My son died seven years ago today after fighting hard for eight days of life to stay alive. To most of us, eight days is something we cannot wait to pass — like when we are waiting for a vacation or a holiday. For us, those eight days were his entire lifetime.
Sparky was very fragile and premature after being born at only 23 weeks. I do wonder sometimes what his quality of life would be like had he lived. Would he have cerebral palsy? Blindness? Major brain or heart problems? We would love him just the same, of course, but his chances of living a perfectly healthy life reduced dramatically when he was born on March 4 instead of his due date which was June 30.
Your last day was a pretty sad day. Your dad and I stayed the night at the NICU in a little room that was used for families to stay overnight in case of emergencies. Your health was already going downhill the night before and they cautioned us not to leave. You had developed some serious infections and your body had started to shut down. Everything is a major blur, but I know for sure that I asked your doctor if that day was “the day’ and he gave me a quiet nod. They switched you into “comfort care” and somehow relatives came from the other side of the state. It was a Monday. I knew I hated Mondays for some reason.
Time stands still when something like this happens and it speeds up at the same time. They put a little quilted partition around your area so that we could grieve and say our goodbyes without feeling like the other families were staring at us… or maybe it was so they couldn’t see the horror in our eyes…? After a little time, they had all of us go to a little room where cookies and coffee and pop were waiting and a photographer had shown up to take pictures of our goodbyes. Everyone kept looking at me. I think they pitied me but I think they were also taking cues from me to make sure they were not being too emotional for my sake.
I remember these little details because they are part of my life with you. They are all I have left.
I don’t know how much more detail is important here. We had a funeral back in Detroit and then we had a memorial here at home in Grand Haven in the family center of the local Catholic church. Yes yes, I know mommy is not Catholic anymore, but she did have you baptized by a Sister who Nunya knows. And, to be honest, I find the church comforting. I may not believe in the religion anymore, but I do believe in paying attention to how things and people and places make me feel.
Something I don’t think I have share before is that when we came home a swan had died out on the bayou behind the house. It was intact but frozen to the ice. There didn’t seem to be any outward signs of trauma, but it was hard to tell since it was a little far down the hill. Anyway, for a few days there were all sorts of swans and ducks and geese who came to visit this swan. I don’t know if they were protecting it from predators or if they were joining in grief, but it was a really poignant, beautiful site.
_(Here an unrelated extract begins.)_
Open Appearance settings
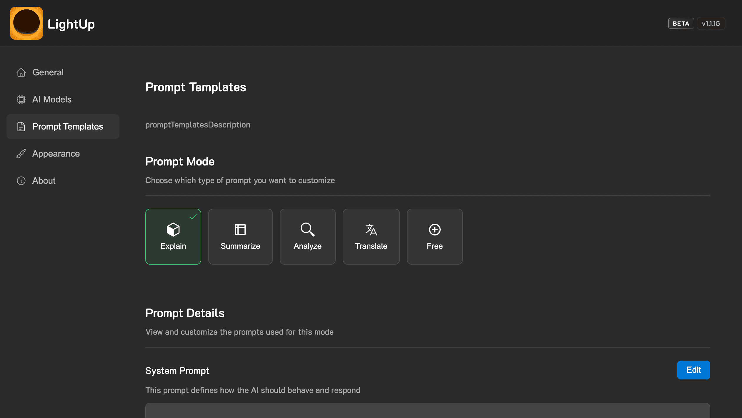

Anyway, you had a beautiful funeral and so many lovely friends and family came to both of your services. I don’t remember what was said to me, but I remember how it made me feel. I felt loved. These people barely knew you, but they knew us and they knew how desperately we wanted you to live and grow strong and become a big boy. Like the swans, all we needed was for some kind-hearted souls to come and hold us up for a little while. And I remember that they did. And I think I was beginning to realize how important that is in the grief process.
Some of the strongest women in my life are other baby loss mamas. They hold me up, they support me, they come to my side if there is ever a time when I am in need. Just like the fiercely protective swans. Today I looked up the wikipedia about swans and it says that the word comes from the Indo-European root of “to sound or to sing.” I know so many amazing women who are sounding and singing for their lost babies all around the world doing some wonderful things. I do what I can do. I guess I am a permanent fixture around some people’s virtual nests. Just holding them up. Just smiling or hugging if they need it.
Thank you for helping me be a swan and for helping me to look at life through such different eyes.
People will forget what you said
People will forget what you did
But people will never forget how you made them feel.